Quando eu quis voar e simplesmente ser das nuvens mais um passarinho no seu revoar, quando olhei para baixo avistei uma arma pronta a disparar.

Quando eu quis voar e no voo o mais longínquo horizonte poder abraçar, mas quando mais longe ia o meu avoar mais sentia que do chão eu nunca ia passar.

Quando eu quis voar e senti quando alguém abriu a porta da gaiola pra me libertar, já não tinha força para o voo levantar e também sabia do meu breve voar.

Quando eu quis voar e ao longe ouvi um canto de acalantar, então logo pensei que poderia amar, mas quanto mais voei mais vi distanciar aquele coração e o seu gorjear.

Quando eu quis voar, e assim quis por meu desejar, não pensei que a gaiola estava a me esperar na curva e no alto e por todo lugar, na ânsia do mundo de aprisionar.

Quando eu quis voar e de uma mão aberta fui subindo ao ar, quando mais subia mais sentia um puxar, que era da mão me fazendo voltar, negando o destino de estar pelo ar.

Quando eu quis voar e do alto do telhado me pus a olhar, e da copa da árvore me pus a pensar, ao longe avistei um cruel carcará.

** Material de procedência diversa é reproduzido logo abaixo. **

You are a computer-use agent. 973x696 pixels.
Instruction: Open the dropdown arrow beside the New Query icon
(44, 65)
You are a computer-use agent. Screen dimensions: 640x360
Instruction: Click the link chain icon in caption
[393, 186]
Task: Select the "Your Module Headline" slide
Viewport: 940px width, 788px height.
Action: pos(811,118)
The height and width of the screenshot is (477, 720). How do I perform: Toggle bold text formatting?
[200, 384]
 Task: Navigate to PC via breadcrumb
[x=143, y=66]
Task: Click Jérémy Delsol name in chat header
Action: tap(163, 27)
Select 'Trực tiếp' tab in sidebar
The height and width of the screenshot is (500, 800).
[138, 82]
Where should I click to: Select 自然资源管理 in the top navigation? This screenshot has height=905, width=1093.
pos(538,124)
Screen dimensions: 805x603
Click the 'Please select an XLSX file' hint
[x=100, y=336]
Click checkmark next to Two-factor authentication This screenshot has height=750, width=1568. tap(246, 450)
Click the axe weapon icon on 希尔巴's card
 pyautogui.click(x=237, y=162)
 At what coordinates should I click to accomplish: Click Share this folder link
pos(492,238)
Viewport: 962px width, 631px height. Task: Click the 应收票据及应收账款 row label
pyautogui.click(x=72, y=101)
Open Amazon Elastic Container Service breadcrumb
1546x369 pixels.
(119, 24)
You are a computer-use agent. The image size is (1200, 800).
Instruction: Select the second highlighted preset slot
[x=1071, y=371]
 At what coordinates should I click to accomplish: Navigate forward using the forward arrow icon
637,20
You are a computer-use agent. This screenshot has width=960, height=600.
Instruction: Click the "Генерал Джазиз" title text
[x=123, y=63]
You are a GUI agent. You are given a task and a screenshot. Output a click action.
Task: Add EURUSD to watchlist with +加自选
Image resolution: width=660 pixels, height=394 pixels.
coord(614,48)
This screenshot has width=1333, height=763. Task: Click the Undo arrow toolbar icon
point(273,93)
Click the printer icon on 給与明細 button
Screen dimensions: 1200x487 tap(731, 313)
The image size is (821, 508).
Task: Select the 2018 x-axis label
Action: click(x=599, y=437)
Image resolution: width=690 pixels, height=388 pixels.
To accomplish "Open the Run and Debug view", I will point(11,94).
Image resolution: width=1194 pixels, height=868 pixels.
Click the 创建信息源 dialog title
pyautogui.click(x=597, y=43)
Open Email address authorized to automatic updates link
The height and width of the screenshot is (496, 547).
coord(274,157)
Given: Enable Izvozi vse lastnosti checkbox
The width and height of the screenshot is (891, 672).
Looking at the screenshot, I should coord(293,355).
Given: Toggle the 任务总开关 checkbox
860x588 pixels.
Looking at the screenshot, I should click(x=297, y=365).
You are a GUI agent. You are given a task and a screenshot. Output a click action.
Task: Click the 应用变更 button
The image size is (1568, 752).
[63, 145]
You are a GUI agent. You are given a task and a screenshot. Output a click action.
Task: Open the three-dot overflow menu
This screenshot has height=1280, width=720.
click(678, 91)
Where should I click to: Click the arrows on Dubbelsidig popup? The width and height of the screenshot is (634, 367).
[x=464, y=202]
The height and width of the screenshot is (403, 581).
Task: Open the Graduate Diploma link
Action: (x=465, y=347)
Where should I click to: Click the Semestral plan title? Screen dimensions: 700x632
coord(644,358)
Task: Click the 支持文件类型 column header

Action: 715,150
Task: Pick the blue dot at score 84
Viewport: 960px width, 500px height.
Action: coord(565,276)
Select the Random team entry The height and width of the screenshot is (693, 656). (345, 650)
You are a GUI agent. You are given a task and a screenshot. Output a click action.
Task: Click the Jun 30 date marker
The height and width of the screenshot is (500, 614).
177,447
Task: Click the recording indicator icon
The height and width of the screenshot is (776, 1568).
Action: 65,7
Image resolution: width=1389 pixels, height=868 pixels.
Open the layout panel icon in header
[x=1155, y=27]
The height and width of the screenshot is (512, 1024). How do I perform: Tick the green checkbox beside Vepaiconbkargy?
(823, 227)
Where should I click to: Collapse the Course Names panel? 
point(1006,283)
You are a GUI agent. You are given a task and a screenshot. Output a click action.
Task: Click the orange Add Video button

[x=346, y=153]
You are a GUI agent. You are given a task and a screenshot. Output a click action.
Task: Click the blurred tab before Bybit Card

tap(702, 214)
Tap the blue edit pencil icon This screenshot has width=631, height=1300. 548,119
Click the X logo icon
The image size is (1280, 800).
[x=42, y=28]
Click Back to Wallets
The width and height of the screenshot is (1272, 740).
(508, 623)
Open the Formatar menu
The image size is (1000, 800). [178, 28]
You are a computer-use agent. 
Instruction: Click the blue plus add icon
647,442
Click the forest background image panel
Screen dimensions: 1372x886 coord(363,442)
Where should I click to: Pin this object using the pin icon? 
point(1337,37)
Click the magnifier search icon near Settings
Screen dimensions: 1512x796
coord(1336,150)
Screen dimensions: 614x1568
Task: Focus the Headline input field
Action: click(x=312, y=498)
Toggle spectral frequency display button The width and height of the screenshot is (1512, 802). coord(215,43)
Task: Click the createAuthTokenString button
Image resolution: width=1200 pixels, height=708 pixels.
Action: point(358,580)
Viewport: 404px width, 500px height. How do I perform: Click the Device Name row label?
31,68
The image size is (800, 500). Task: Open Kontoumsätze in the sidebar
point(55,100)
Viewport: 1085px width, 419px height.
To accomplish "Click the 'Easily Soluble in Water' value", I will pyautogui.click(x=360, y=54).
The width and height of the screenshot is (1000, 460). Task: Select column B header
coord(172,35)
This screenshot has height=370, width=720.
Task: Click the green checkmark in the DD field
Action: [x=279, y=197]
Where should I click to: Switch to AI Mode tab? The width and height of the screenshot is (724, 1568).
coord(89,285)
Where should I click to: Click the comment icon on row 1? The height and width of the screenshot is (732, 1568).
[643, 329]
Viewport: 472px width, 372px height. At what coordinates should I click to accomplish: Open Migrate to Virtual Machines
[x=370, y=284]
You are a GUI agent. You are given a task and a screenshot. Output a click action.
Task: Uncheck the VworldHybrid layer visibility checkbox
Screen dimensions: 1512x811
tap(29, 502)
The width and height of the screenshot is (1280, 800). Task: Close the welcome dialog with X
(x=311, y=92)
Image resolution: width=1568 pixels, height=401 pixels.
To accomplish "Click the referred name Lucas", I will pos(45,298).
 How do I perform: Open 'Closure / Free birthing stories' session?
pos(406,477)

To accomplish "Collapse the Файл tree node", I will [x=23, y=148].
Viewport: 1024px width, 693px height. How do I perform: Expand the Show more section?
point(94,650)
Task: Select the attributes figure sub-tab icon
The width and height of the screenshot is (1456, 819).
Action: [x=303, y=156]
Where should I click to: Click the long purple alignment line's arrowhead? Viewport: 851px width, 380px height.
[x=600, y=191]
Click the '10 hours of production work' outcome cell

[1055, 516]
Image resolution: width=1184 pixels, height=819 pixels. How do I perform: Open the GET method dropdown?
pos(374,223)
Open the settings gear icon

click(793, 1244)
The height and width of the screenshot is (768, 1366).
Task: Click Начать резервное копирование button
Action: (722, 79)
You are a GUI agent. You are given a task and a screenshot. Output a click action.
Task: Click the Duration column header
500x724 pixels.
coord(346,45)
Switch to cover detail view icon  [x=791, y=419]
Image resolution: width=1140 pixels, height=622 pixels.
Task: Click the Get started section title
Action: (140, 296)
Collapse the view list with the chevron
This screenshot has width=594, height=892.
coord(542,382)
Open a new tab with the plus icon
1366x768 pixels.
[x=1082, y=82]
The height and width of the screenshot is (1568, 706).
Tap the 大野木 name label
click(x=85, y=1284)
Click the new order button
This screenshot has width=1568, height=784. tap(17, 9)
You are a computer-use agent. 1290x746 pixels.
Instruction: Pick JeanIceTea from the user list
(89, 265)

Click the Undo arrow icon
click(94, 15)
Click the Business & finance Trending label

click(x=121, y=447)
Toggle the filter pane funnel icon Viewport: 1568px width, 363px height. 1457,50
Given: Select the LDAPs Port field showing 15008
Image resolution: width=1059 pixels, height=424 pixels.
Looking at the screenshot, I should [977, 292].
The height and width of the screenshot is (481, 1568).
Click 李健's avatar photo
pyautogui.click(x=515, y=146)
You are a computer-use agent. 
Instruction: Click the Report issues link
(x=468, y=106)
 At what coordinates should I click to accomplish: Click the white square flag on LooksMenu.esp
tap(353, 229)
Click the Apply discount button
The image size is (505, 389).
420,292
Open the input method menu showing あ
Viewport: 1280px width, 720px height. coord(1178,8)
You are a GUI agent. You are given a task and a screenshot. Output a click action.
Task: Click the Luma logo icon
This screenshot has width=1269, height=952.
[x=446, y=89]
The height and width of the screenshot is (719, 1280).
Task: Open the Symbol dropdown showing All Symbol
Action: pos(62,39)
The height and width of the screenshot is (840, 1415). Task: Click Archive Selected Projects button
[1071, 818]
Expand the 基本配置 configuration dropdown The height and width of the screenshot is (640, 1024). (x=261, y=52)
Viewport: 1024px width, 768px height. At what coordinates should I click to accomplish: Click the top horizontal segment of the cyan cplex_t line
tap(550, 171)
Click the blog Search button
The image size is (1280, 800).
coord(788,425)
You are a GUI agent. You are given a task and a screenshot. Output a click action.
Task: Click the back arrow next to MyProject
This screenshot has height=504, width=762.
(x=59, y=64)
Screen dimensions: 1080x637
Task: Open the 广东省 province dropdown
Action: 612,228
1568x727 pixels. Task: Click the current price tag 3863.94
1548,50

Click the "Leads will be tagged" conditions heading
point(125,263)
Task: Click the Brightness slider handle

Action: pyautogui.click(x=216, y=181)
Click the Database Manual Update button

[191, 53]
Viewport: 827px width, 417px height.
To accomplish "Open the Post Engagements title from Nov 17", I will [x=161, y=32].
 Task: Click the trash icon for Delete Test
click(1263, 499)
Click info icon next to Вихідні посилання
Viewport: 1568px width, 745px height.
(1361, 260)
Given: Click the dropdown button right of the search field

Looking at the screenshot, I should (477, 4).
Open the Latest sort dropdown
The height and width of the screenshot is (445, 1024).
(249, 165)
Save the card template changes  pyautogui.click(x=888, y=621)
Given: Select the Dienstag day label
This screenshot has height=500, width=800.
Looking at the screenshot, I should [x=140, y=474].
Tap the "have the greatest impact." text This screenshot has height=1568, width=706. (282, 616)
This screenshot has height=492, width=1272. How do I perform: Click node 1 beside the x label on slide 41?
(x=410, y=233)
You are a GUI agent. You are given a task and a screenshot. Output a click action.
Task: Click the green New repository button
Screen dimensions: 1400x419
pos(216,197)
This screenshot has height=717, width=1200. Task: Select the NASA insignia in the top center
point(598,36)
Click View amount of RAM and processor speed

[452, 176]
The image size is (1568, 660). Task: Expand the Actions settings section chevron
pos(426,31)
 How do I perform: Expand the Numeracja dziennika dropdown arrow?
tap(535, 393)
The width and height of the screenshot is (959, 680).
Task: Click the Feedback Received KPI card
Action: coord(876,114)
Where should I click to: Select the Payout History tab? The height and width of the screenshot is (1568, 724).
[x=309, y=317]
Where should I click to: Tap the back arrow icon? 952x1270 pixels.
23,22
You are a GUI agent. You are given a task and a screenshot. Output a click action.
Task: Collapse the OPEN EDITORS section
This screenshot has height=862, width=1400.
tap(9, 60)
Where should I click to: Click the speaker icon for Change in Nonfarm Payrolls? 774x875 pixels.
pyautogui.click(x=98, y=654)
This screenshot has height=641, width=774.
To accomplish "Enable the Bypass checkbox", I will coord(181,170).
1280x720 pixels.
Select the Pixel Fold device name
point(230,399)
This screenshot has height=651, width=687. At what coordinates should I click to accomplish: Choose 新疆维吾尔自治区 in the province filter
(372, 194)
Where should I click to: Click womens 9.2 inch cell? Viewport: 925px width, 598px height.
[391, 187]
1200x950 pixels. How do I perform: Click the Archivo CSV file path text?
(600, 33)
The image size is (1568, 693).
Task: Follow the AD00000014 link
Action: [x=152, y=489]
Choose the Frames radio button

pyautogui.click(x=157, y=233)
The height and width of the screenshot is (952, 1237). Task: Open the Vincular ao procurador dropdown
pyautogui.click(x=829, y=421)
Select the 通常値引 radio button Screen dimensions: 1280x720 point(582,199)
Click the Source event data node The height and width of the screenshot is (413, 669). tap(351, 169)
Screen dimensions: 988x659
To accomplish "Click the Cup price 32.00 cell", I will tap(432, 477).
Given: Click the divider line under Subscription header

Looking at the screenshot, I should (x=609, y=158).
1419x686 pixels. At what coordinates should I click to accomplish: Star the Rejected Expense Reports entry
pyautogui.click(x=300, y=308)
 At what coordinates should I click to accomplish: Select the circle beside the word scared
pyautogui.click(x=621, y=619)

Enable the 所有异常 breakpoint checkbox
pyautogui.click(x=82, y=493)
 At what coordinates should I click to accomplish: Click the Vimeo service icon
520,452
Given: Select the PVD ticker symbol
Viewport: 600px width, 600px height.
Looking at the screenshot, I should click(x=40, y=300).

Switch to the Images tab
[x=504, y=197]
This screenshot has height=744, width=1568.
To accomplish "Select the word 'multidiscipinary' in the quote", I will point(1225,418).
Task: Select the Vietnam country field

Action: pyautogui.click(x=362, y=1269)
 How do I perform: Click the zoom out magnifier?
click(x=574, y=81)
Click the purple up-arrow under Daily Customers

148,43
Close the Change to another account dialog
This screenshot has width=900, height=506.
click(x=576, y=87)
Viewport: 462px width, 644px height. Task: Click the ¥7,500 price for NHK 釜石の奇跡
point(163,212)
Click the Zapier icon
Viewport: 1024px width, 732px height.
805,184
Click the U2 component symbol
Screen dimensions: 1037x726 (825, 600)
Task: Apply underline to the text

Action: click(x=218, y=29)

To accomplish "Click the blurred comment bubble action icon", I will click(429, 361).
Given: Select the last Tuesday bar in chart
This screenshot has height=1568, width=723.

Ou talvez fosse homem e o seu emboscar.

Quando eu quis voar, pensando que pássaro tem livre passar, não passei da nuvem nem pude avançar, pois no céu do passarinho já não se pode voar.


Quando eu quis voar e fechei a porta do ninho pra quando retornar, sequer imaginei de a casa voltar e nela nem um grão de palha encontrar, e depois o nada a me agasalhar.

Quando eu quis voar, imaginando o gosto e o prazer de poder sonhar, levado pelo espírito de me libertar, ao levantar as asas fui impedido pelo homem de qualquer voo alçar.

Quando eu quis voar, assim como voa a folha no seu viajar, assim como o vento no seu passear, não quis mais que no espaço caminhar o caminho impossível de na terra andar.

Quando eu quis voar e de lenço aberto ao longe me pus a acenar, de lágrimas nos olhos o seu respingar, não quis ir além de conhecer a vida e depois retornar.

Quando eu quis voar e outros pássaros chamei para comigo ruflar, e todos aceitaram as alturas beijar, não pensei quão difícil é sair do chão sem uma arapuca a esperar.

Quando eu quis voar e voei bem alto sem sair do chão e nem caminhar, percebi que o voo também é o sonhar, o querer distante se impossível subir e sentir a lua brilhar.

Quando eu quis voar e um pássaro mais velho me pôs a ensinar que muitas armadilhas eu iria encontrar, não imaginei que abrindo a porta não podia sequer caminhar.

Quando eu quis voar e me fiz de herói para a glória alcançar, e me fiz de mito na mitologia que há, não tinha percebido que os deuses morreram sem poder voar.

Quando eu quis voar e do alto o mais alto eu poder gritar, dizer que a liberdade é o que deve ao homem restar, ninguém me ouviria para acreditar.

Quando eu quis voar, Fernão Capelo Gaivota a me acompanhar, um Messias de asas sempre a me guiar, contentei-me em bater as asas e depois chorar.

Quando eu quis voar e por que voar é o maior sonho que há, não quis chegar aos céus nem a mão sagrada beijar, mas ao longe minha força poder ao divino mostrar.

Quando eu quis voar e assustei-me logo ao acordar, restou-me a lição a me acompanhar: vá além do sonho por que além do horizonte será possível chegar.